## Stated problem 1
Find every line in the entries below that contains the word "Select", and copy each of those lines. Treat uppercase and lowercase letters as different.

## Text provided
There have been about three posts that explain the increase of claimed lumens. And to a large part these have been ignored while the incorrect ones have been taken as fact. 
The increse in the spec is due to the recent CONSISTANT availability of higher bin LEDs. SF was likely still getting a mix of a few Q2's and maybe even P4's in the initial production of the E2DL - it HAS been out for a while! I had one myself (not 200L!) a long time ago. Lately they have confirmed (to themselves) that they are RELIABLY getting higher bins through testing that they all now meet 200L. The one tested by MrGman in his IS was over 200L, but even he later said it was brighter than others he saw, and other people tested E2DLs at 160-ish lumens. Lately they are testing higher on AVERAGE, and it is due to better bins in ALL of them, not just a few anamalous ones.

It is more likely than not that a new E2DL will be brighter than an old (more than several months old) E2DL. 

You CAN NOT rely on what a random SF customer service person tells you. If they were always right, the new KX3 has a P60 module and SF would release product as promised instead of 9 months to 2 years later.


samalw said:


> Has anyone confirmed that Surefire actually increased the output or just remeasured and relabeled the E2DL? What changed? Marketing ploy or physical change of LED?


----------



## funkymonkey1111 (Oct 26, 2009)

so, is the simple sum-up here true--you can get LX2 Lumamax equivalent performance from the new E2DL for $50 cheaper?


----------



## outersquare (Oct 26, 2009)

funkymonkey1111 said:


> so, is the simple sum-up here true--you can get LX2 Lumamax equivalent performance from the new E2DL for $50 cheaper?


 
and you could have got it maybe 6 months before the LX2 came out..


----------



## xpawel18x (Oct 26, 2009)

outersquare said:


> and you could have got it maybe 6 months before the LX2 came out..


 
This is true, I first had a "120 lumen" E2DL. But then the LX2 came out claiming 200L, so I was like "hmm...i have to get it because its even brighter than my e2dl", and then i got the lx2 and i was like "hmm...my e2dl seems to be just as bright, oh well" :twothumbs


----------



## Federal LG (Oct 26, 2009)

outersquare said:


> lol serious, like i said, they just changed the paper spec..





Easiest upgrade ever! Just print new spec!


----------



## DimeRazorback (Oct 26, 2009)

funkymonkey1111 said:


> so, is the simple sum-up here true--you can get LX2 Lumamax equivalent performance from the new E2DL for $50 cheaper?



Depends on whether you like knurling, which UI you prefer, and which style you like though!


----------



## Tempest UK (Oct 26, 2009)

DimeRazorback said:


> Depends on whether you like knurling, which UI you prefer, and which style you like though!



Quite right. There's more to a flashlight than its output!

Regards,
Tempest


----------



## Bullzeyebill (Oct 26, 2009)

Seems that LX2 would be more user friendly for me. I do like lo mode to come on first, or I could twist through directly to high. That 5 lumens will end of being more like 10 or 12, which is plenty of light for a many tasks.

Bill


----------



## Zeruel (Oct 27, 2009)

Well, SBR1 is selling this "new" E2DL over at MP and I've popped the question.

He said "It's a bit brighter, but not a HUGE amount. The same as an LX2 compared to the older E2DL's."


----------



## Size15's (Oct 27, 2009)

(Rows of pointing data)
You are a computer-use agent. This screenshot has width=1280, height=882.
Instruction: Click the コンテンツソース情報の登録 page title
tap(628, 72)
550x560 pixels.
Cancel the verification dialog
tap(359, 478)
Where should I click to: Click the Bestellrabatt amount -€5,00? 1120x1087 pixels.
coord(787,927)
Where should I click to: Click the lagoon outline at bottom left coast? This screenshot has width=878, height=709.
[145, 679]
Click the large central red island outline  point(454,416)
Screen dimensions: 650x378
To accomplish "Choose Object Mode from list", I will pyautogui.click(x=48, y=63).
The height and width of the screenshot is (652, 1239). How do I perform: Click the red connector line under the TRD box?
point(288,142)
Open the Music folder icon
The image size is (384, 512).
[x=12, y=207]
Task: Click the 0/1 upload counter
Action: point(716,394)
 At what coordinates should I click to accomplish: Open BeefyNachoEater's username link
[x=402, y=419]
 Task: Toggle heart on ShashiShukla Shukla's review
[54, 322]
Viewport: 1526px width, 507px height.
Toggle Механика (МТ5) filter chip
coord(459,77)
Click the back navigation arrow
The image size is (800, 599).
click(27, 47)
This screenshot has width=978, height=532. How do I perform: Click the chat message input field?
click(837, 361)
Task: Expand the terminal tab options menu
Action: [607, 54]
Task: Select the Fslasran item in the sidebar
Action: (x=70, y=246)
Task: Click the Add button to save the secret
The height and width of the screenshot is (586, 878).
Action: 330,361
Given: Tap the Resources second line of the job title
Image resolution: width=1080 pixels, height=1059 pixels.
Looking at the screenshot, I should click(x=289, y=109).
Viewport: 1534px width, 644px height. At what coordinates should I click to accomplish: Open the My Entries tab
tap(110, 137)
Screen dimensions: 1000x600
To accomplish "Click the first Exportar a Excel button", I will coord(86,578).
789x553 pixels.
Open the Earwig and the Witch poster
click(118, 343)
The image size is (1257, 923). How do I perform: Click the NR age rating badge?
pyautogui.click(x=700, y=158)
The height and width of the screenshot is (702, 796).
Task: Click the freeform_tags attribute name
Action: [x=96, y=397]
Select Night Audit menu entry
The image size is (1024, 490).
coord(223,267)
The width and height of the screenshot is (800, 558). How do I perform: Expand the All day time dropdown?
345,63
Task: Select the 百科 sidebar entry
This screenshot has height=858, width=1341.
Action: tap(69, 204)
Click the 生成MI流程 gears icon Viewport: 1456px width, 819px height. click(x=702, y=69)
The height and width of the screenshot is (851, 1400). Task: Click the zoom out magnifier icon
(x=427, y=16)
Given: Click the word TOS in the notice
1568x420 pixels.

## Stated problem 2
Continue the flashlight forum thread above from the point where it stops.

## Task response 1
Task: Select the Fslasran item in the sidebar
Select Night Audit menu entry
Task: Select the 百科 sidebar entry

## Task response 2
Zeruel said:


> Well, SBR1 is selling this "new" E2DL over at MP and I've popped the question.
> 
> He said "It's a bit brighter, but not a HUGE amount. The same as an LX2 compared to the older E2DL's."


I caution about drawing conclusions unless a good number of each were compared side-by-side - say a dozen of each. Otherwise the natural variation of LEDs and other factors such as differences in tint can really mess with comparisons...


----------



## Howecollc (Oct 28, 2009)

Runtime on high has increased as well, from 1.9 to 2.0 hours.
How do they do it?


----------



## Outdoors Fanatic (Oct 28, 2009)

Howecollc said:


> Runtime on high has increased as well, from 1.9 to 2.0 hours.
> How do they do it?


Better emitters and/or more efficient drivers.


----------



## Howecollc (Oct 28, 2009)

Oh, so that explains Fenix's ratings; they've found a source unbeknownst to Surefire.


----------



## Bullzeyebill (Oct 28, 2009)

Howecollc said:


> Oh, so that explains Fenix's ratings; they've found a source unbeknownst to Surefire.



Howecollc, please elaborate on the meaning of that post? Are you implying something. I am just trying to figure it out. Are you being facetious?


Bill


----------



## Howecollc (Oct 28, 2009)

Bullzeyebill said:


> Howecollc, please elaborate on the meaning of that post? Are you implying something. I am just trying to figure it out. Are you being facetious?
> 
> 
> Bill


Unfortunately, the facetiousness of my last 2 posts has possibly been open to misinterpretation due to my reluctance to use Internet chatspeak terms such as "LOL" and the like. I don’t care for them in general, and further find the expression “laugh out loud” to not really be a fitting reaction following a facetious remark.

I hereby propose a new acronym be added to the list of Internet jargon: *SNUB* (snicker under breath). It far better suits my personality, and I will be using it for clarification in future posts henceforth.

No disrespect meant to Bullzeyebill or Outdoors Fanatic.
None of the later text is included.